Me Borso Pouye qui a clôturé les plaidoiries de la défense est revenue sur les différentes références évoquées par le parquet spécial et la partie civile, au moment de soutenir l’accusation. ‘’Je ne crois pas qu’on puisse se fonder sur de simples prêches ou leçons de morale et philosophie pour asseoir une accusation’’, a-t-elle lancé, en citant un à un les concernés. Par ailleurs, l’avocate s’est plainte du comportement de certains avocats de l’Etat vis-à-vis de l’ex-Dg du Cadastre. ‘’L’intimité de Tahibou a été visée, revisitée. C’est cela qui me fait le plus mal et si c’est le droit qu’on veut dire, on n’a pas le droit d’être discourtois et irrespectueux à l’endroit d’une personne qui ne peut pas répliquer’’, a-t-elle fulminé.

La CREI rend son verdict dans 4 mois, soit le 9 novembre

Après avoir attendu près de deux ans avant d’être jugés, l’ex-directeur général du Cadastre Tahibou Ndiaye et sa femme ainsi que leurs deux filles adoptives devront attendre encore quatre autres mois pour connaître le sort que leur réserve la justice. La Cour de répression de l’enrichissement illicite (CREI) a mis l’affaire en délibéré jusqu’au 9 novembre prochain.

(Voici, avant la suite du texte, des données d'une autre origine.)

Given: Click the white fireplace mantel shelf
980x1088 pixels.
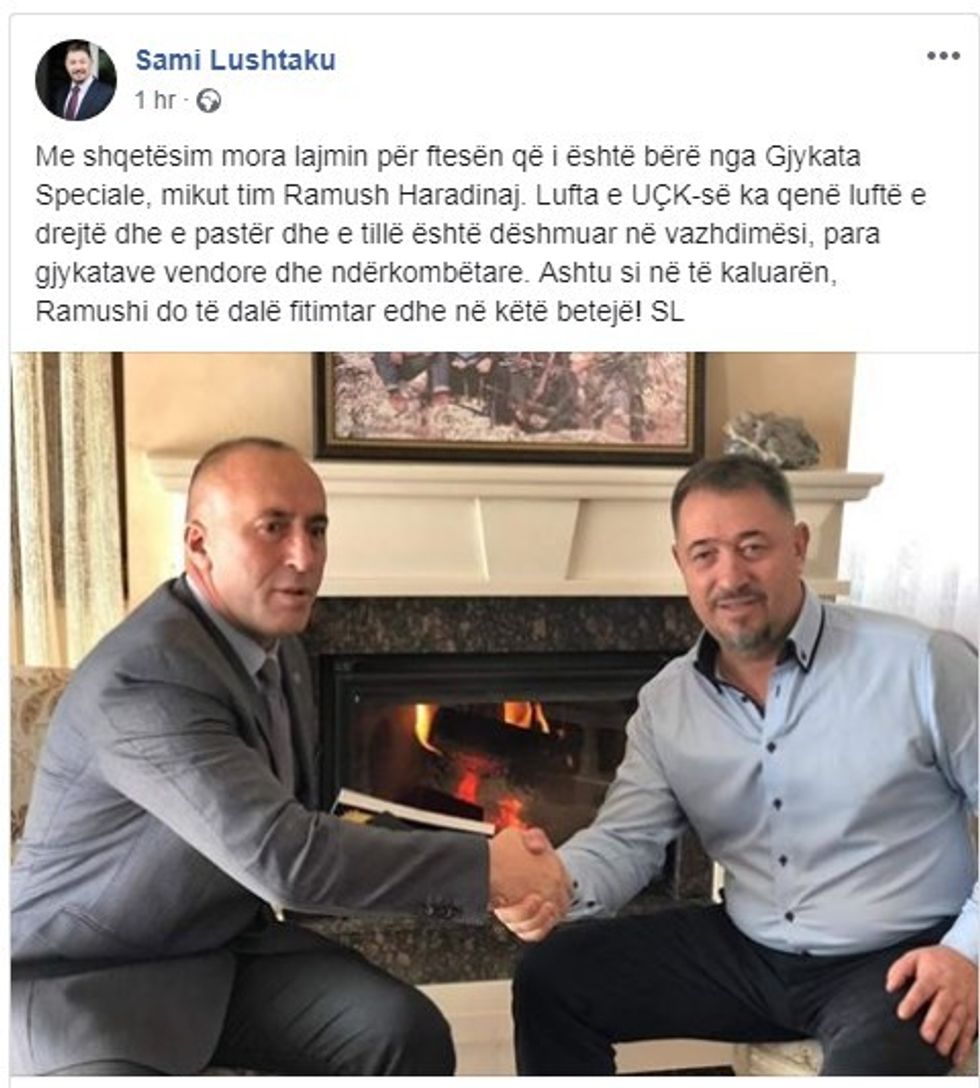Looking at the screenshot, I should point(514,477).
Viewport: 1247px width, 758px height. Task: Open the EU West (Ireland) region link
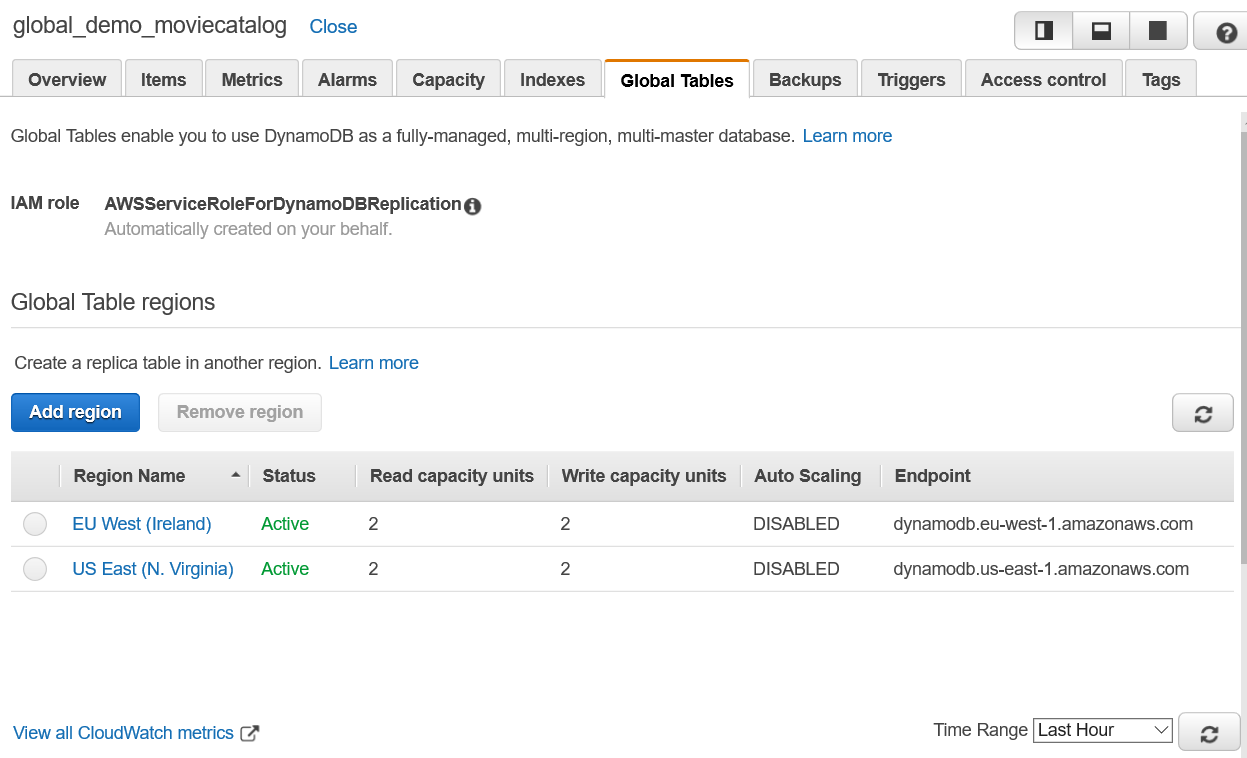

Le procès de Hissein Habré qui démarre à partir du 20 juillet, ainsi que les vacances judiciaires prévues du 1er août au 31 octobre ont poussé le président Henry Grégoire Diop à choisir cette date. Ce qui ne fera que prolonger le suspense pour l’ex-directeur général du Cadastre qui encoure une peine de 5 ans ferme. Au moment où le sursis, deux ans exactement, plane sur la tête de ses présumées complices. En plus de la sanction pénale, des amendes planent sur les prévenus. Outre les trois milliards de francs CFA réclamés par l’Etat du Sénégal, en guise de dommages et intérêts, le parquet spécial demande qu’une amende de 3 milliards 94 millions 522 mille 827 FCA soit infligée à chaque prévenu, soit 15 milliards 762 millions 91 mille 308 francs CFA, environ.